Each line below with the string "agent" should be copied.

▼

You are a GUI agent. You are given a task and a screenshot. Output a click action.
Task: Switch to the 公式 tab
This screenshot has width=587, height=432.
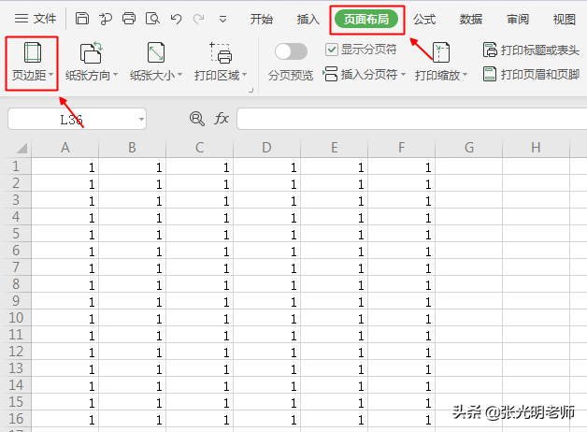point(424,19)
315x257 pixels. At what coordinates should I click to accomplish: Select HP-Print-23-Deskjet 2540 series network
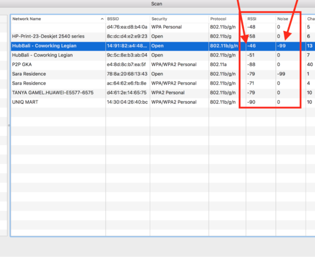click(x=163, y=36)
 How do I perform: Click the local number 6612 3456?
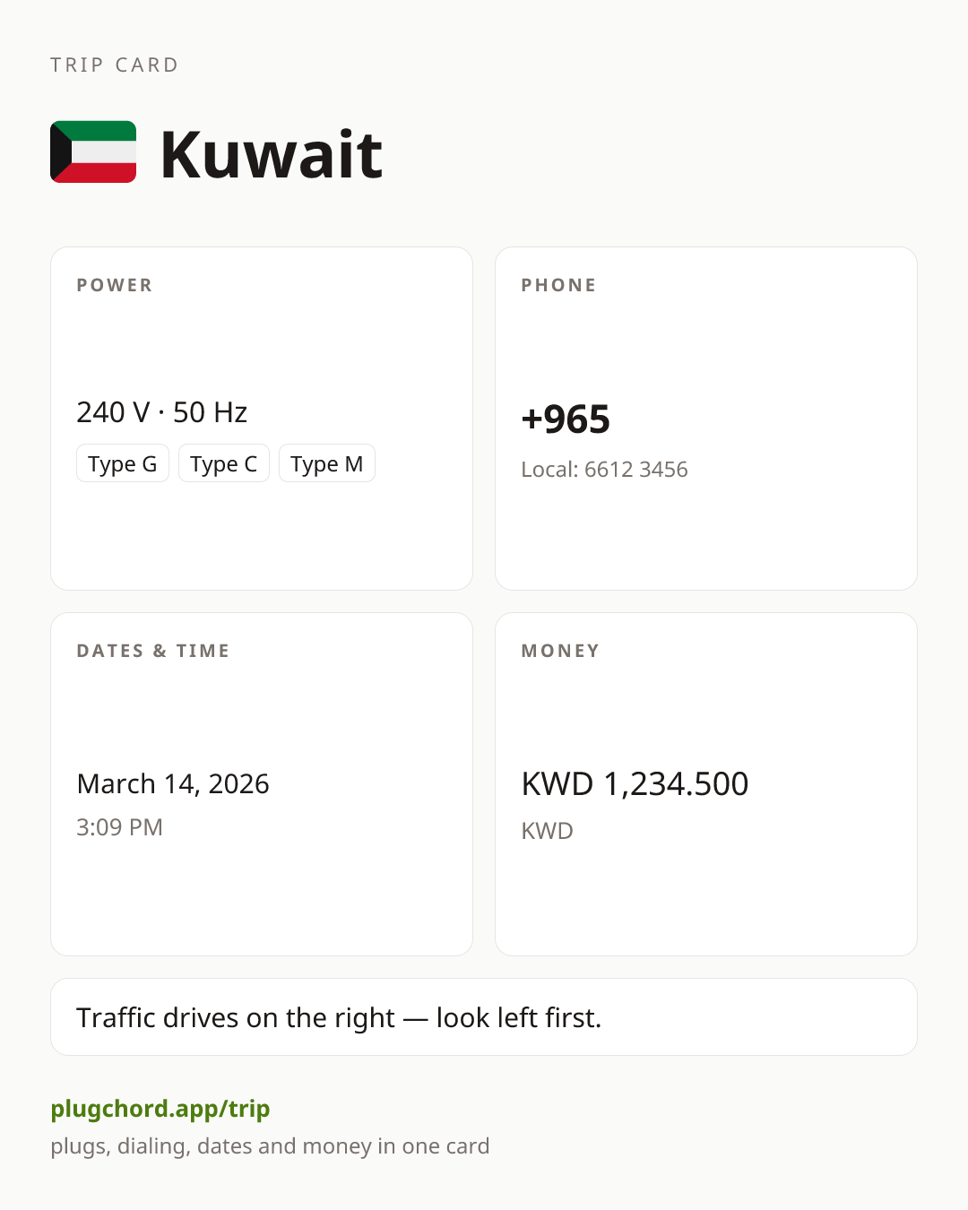(605, 470)
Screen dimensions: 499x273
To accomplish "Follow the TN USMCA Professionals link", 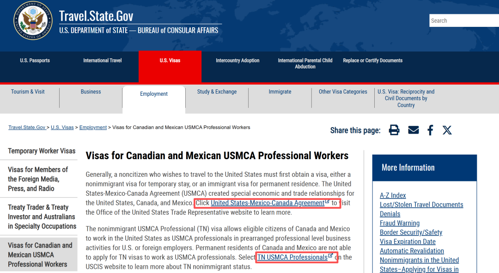I will tap(292, 257).
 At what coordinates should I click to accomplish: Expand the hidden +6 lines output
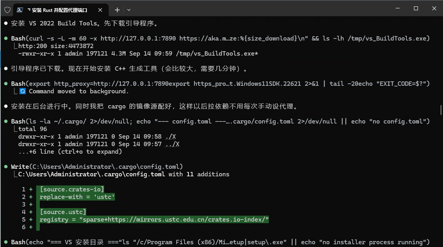point(70,152)
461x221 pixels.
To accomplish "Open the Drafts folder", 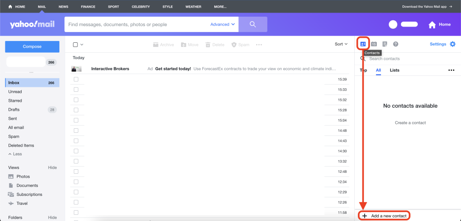I will 14,110.
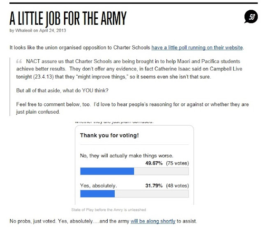263x230 pixels.
Task: Click the quoted paragraph starting 'NACT assure us'
Action: 129,69
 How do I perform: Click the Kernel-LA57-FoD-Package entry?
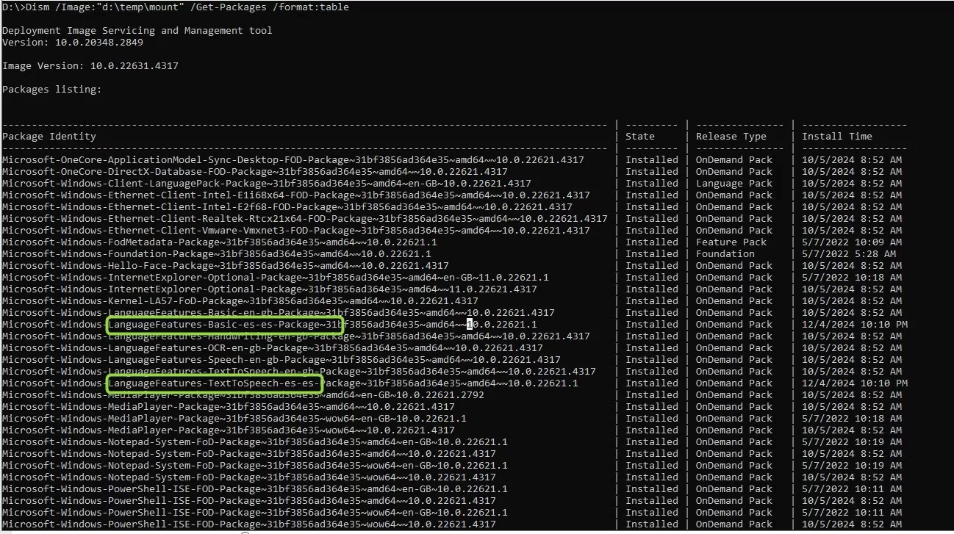coord(240,301)
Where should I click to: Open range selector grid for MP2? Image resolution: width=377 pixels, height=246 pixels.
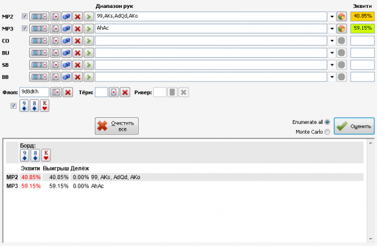[39, 16]
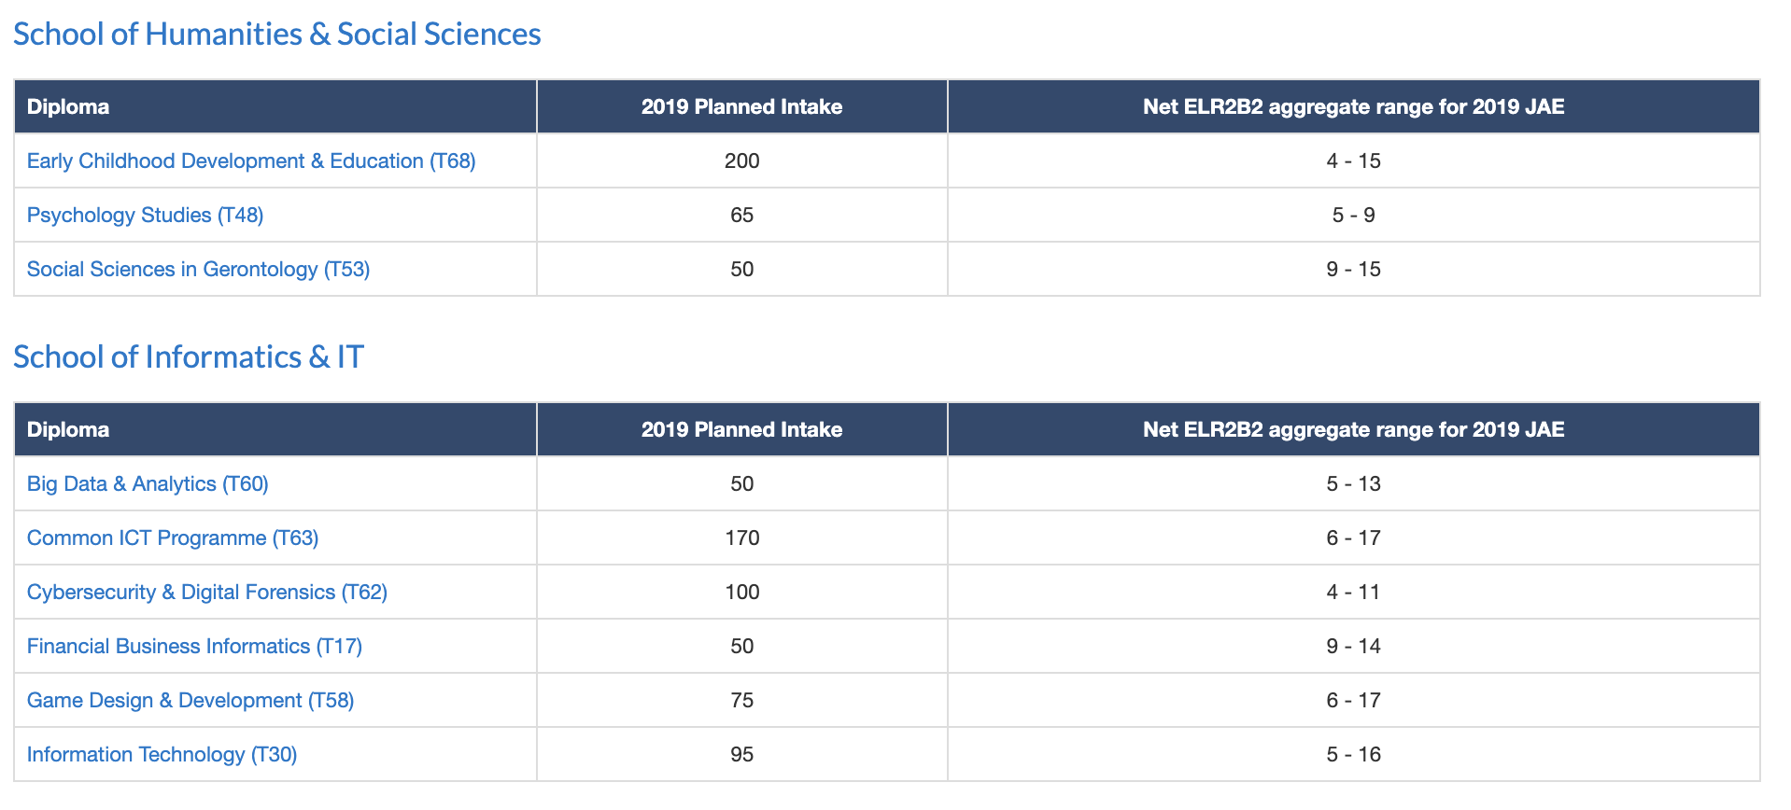This screenshot has width=1791, height=810.
Task: Click the Information Technology intake value 95
Action: pos(741,755)
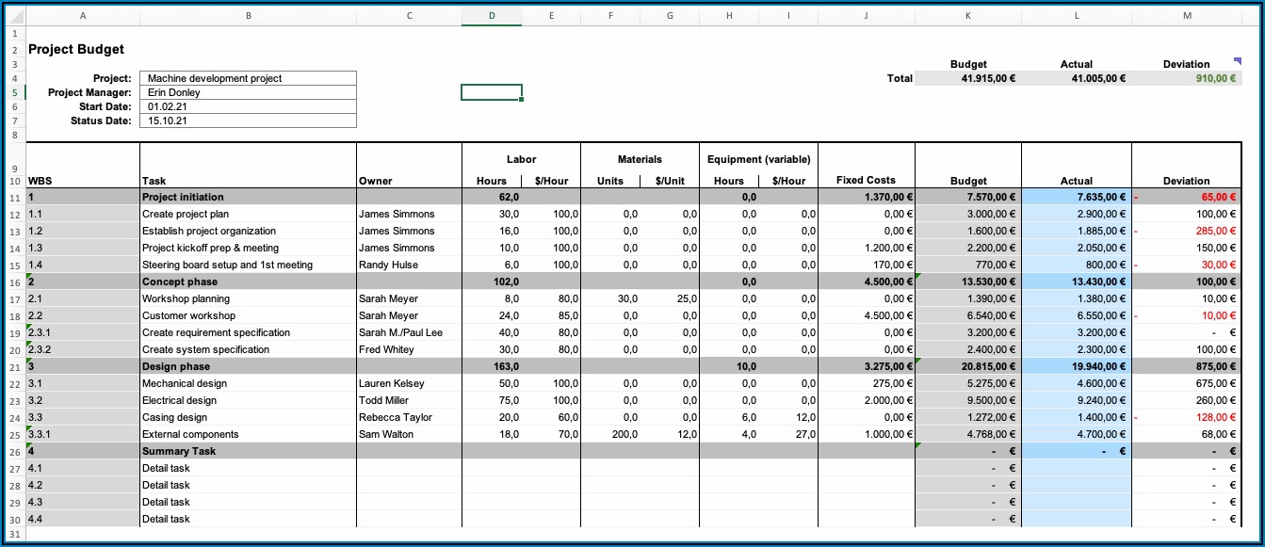Select the 'Project initiation' task cell
Viewport: 1265px width, 547px height.
click(x=248, y=197)
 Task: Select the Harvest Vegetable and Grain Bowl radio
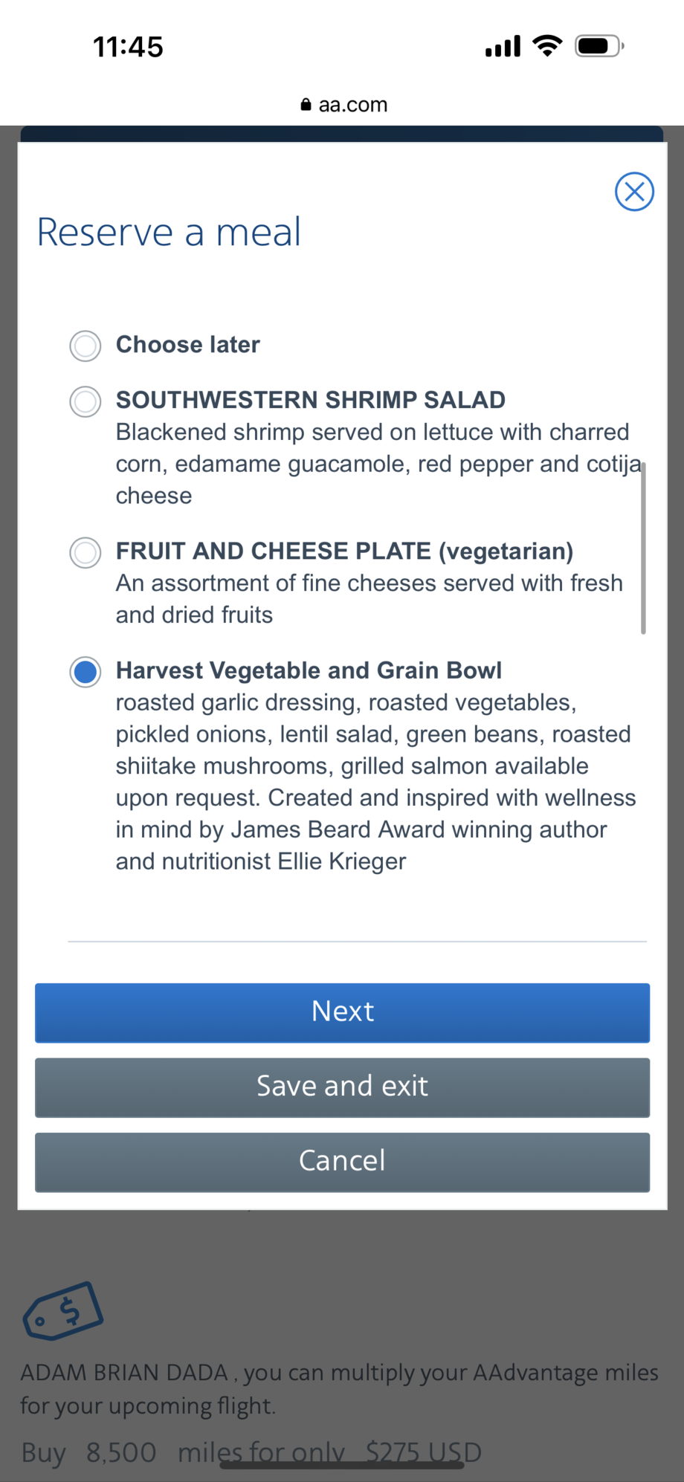pos(86,672)
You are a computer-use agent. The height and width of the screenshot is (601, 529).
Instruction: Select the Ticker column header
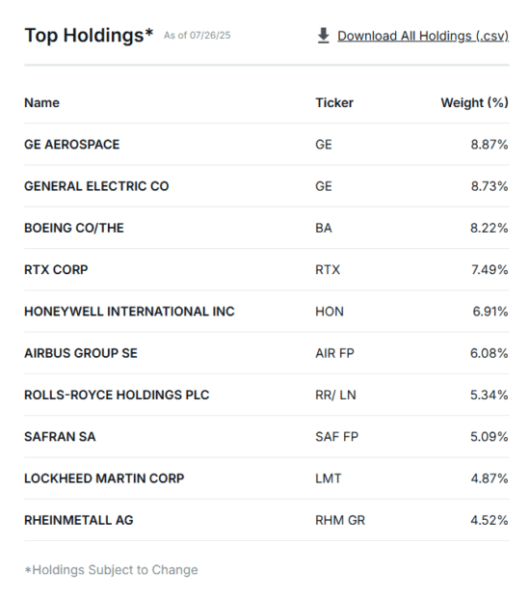[x=334, y=102]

▲

**SOLUTION FOR THIS PROBLEM**
You are a GUI agent. You are given a task and a screenshot. Output a click action.
You are a computer-use agent. The height and width of the screenshot is (601, 529).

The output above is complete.